----- SUPPLIED MATERIAL

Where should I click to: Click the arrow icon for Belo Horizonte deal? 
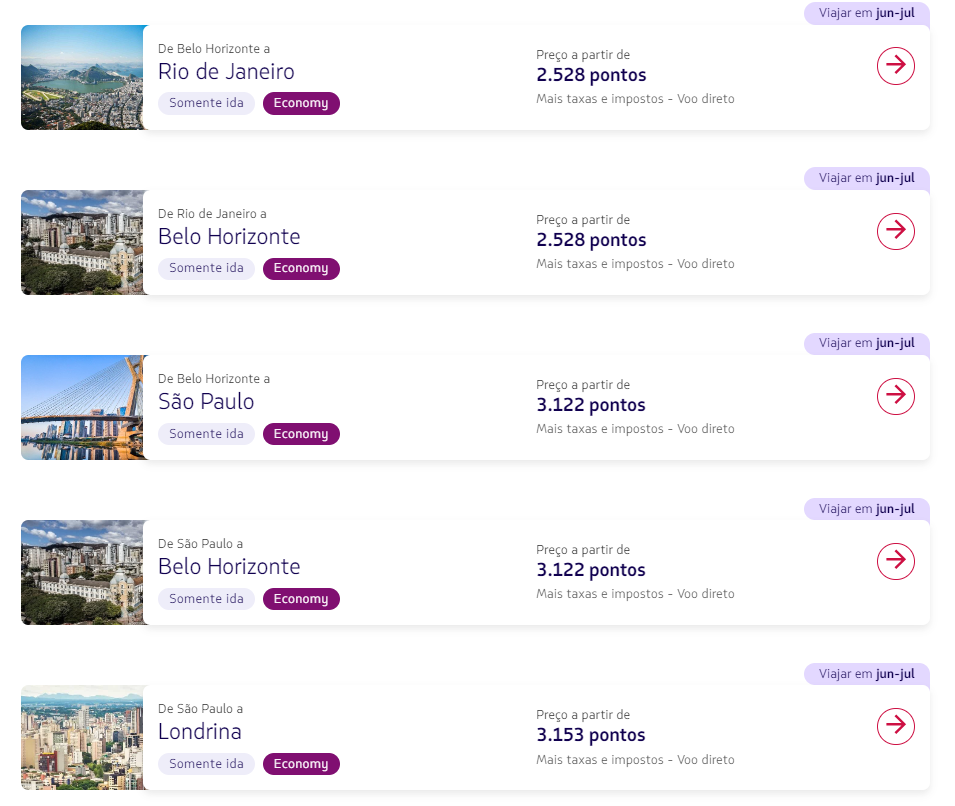896,231
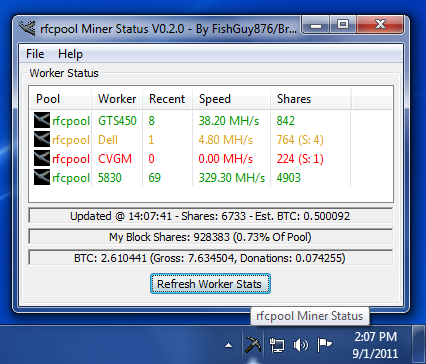Click the volume speaker tray icon
Viewport: 426px width, 364px height.
point(300,345)
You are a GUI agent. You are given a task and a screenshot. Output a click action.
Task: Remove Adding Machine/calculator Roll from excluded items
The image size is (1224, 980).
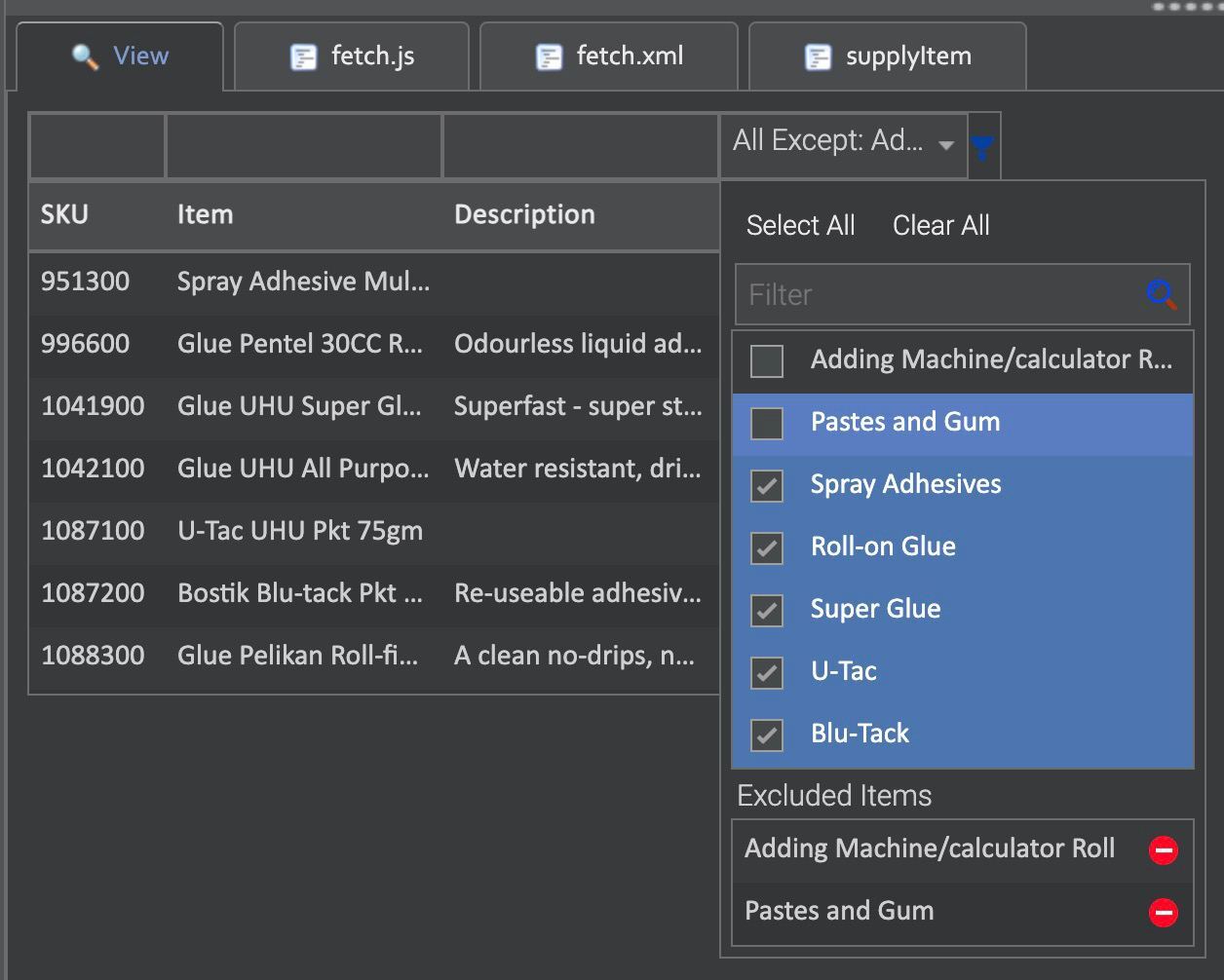click(x=1163, y=850)
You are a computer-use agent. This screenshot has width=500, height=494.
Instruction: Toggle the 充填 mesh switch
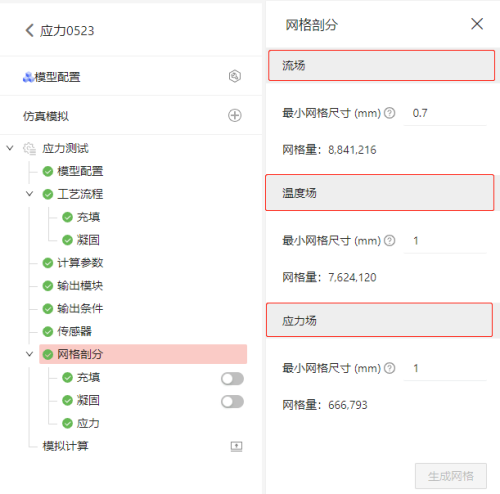[232, 379]
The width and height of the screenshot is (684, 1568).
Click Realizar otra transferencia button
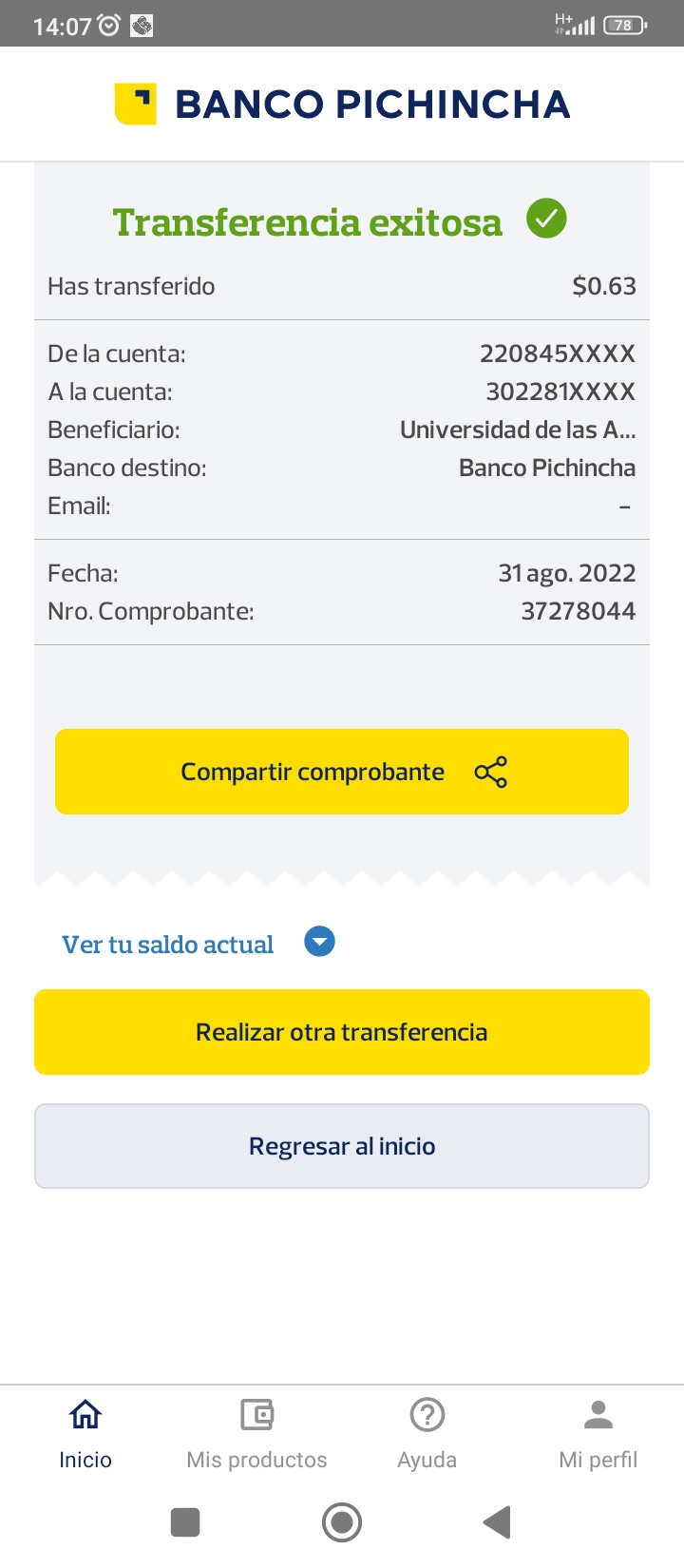(342, 1032)
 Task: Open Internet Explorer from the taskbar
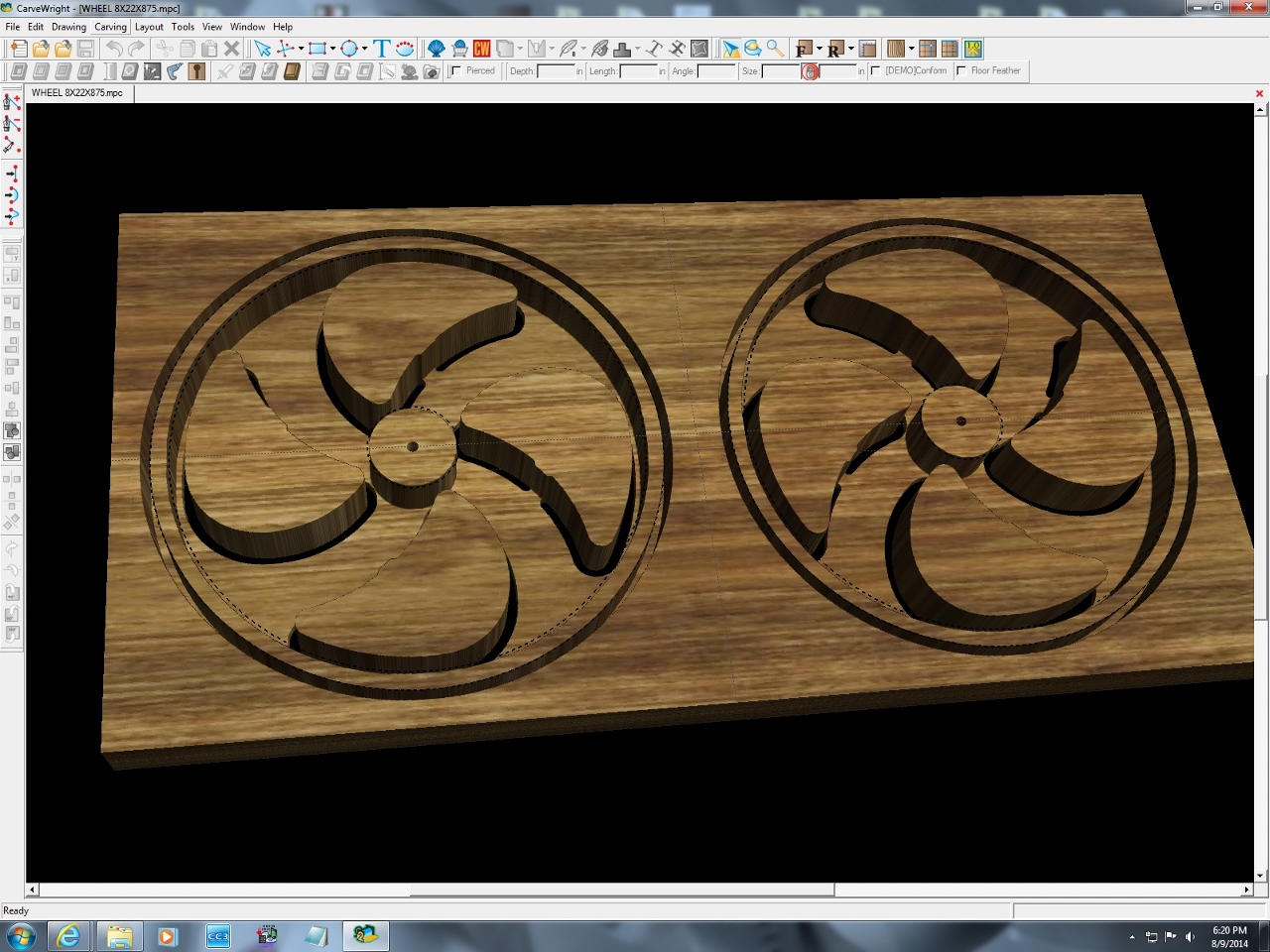point(67,936)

----------

# [WHAT TO DO]
Only the lines from the one with "Instruction: Toggle the 充填 mesh switch" through the end of the listing above should be output, exactly as written and with no pictures.

# [SOLUTION TO THIS EXERCISE]
Instruction: Toggle the 充填 mesh switch
[232, 379]
The width and height of the screenshot is (684, 1568).
Click Realizar otra transferencia button
(342, 1032)
 Task: Open Internet Explorer from the taskbar
point(67,936)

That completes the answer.